» **Records provided**

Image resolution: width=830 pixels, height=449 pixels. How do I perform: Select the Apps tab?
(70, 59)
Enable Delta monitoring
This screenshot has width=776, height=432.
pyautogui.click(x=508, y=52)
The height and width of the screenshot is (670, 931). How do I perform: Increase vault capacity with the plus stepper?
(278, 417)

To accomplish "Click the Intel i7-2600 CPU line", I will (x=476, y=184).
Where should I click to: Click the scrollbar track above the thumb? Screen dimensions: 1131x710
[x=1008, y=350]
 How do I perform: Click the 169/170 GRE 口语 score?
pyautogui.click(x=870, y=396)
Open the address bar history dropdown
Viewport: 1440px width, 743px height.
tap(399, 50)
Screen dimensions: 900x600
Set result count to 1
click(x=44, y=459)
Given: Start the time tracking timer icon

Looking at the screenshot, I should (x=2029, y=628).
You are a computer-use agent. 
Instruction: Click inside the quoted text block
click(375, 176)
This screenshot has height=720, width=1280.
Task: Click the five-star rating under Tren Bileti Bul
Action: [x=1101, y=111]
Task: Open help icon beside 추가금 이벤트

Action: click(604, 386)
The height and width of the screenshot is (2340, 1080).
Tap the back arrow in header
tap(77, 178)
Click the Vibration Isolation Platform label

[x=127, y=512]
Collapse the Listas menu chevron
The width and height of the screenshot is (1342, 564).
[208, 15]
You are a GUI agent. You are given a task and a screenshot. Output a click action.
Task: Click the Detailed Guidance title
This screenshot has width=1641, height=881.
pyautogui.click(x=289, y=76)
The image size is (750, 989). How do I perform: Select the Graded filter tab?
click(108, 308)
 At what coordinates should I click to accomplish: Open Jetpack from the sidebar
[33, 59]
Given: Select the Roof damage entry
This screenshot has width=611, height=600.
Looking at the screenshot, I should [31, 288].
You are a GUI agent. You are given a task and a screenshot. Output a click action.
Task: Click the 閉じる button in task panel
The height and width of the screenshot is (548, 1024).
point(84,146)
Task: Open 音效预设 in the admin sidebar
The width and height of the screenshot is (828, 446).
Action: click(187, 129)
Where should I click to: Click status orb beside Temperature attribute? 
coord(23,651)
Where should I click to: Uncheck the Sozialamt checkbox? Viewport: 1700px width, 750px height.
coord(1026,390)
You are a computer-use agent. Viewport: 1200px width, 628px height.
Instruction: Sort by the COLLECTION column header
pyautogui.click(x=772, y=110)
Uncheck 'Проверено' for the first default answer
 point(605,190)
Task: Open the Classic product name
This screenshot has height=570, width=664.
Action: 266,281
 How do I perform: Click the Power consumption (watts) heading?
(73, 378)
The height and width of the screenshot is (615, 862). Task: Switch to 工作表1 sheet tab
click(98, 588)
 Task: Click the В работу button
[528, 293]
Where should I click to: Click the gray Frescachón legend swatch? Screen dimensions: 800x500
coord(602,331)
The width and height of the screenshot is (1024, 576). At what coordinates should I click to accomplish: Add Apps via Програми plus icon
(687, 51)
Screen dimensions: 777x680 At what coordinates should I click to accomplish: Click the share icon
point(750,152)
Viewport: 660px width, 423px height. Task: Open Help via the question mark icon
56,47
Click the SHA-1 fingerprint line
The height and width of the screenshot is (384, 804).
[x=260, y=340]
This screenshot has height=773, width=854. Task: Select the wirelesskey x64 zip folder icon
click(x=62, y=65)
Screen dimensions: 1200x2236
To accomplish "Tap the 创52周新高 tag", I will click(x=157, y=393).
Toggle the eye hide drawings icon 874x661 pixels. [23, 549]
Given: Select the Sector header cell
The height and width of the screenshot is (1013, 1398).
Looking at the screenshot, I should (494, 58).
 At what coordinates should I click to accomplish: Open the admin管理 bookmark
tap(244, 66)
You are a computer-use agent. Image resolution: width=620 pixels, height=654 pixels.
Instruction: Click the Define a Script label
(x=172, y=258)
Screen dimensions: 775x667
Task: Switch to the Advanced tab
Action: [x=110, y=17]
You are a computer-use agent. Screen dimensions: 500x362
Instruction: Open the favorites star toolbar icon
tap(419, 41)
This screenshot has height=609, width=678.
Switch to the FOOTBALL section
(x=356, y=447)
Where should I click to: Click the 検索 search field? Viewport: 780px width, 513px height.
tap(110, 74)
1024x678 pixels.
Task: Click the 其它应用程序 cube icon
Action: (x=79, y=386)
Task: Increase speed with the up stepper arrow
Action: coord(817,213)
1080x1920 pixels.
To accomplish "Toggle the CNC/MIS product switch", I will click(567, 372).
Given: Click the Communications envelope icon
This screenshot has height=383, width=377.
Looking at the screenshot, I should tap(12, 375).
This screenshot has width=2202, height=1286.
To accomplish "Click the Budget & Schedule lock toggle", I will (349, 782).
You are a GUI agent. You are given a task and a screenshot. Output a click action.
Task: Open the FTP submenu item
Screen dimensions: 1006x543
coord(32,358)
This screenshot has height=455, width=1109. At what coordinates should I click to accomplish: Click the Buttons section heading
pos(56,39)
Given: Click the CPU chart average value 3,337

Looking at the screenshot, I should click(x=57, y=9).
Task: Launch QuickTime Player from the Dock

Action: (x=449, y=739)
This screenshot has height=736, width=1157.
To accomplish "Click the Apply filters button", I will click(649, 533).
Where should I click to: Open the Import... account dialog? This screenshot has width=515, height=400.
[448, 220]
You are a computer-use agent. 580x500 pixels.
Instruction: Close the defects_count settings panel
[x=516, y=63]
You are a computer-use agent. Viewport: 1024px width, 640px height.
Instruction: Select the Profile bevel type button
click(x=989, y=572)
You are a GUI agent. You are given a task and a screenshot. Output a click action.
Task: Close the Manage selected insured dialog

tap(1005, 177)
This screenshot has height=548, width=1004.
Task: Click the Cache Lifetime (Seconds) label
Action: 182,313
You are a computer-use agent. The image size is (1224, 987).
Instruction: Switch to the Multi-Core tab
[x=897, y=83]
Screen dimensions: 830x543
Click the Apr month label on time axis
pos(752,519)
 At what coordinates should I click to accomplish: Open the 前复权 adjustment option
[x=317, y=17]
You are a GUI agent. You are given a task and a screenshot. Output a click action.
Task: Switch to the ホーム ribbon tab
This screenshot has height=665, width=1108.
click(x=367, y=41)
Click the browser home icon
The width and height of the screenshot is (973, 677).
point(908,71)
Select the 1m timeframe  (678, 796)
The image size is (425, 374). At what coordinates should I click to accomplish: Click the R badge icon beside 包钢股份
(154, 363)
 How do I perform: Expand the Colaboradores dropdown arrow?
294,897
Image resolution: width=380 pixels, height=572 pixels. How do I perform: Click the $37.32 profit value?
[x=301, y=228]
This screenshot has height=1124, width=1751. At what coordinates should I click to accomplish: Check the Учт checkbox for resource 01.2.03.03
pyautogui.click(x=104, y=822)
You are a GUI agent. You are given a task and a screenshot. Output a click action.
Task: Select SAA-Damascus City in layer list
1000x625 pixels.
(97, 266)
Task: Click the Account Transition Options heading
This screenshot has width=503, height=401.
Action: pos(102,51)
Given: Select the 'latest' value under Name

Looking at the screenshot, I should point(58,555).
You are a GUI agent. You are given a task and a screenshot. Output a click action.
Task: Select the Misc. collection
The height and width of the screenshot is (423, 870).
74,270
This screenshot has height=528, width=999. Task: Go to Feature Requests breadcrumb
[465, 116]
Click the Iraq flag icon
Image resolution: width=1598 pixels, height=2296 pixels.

» **Task objective**
Copy every line above that holds the word "computer".

» **Solution to this problem**
You are a computer-use agent. 
You are a computer-use agent. Viewport: 1200px width, 628px height.
You are a computer-use agent. Image resolution: width=620 pixels, height=654 pixels.
You are a computer-use agent. Screen dimensions: 500x362
You are a computer-use agent. 580x500 pixels.
You are a computer-use agent. Viewport: 1024px width, 640px height.
You are a computer-use agent. The image size is (1224, 987).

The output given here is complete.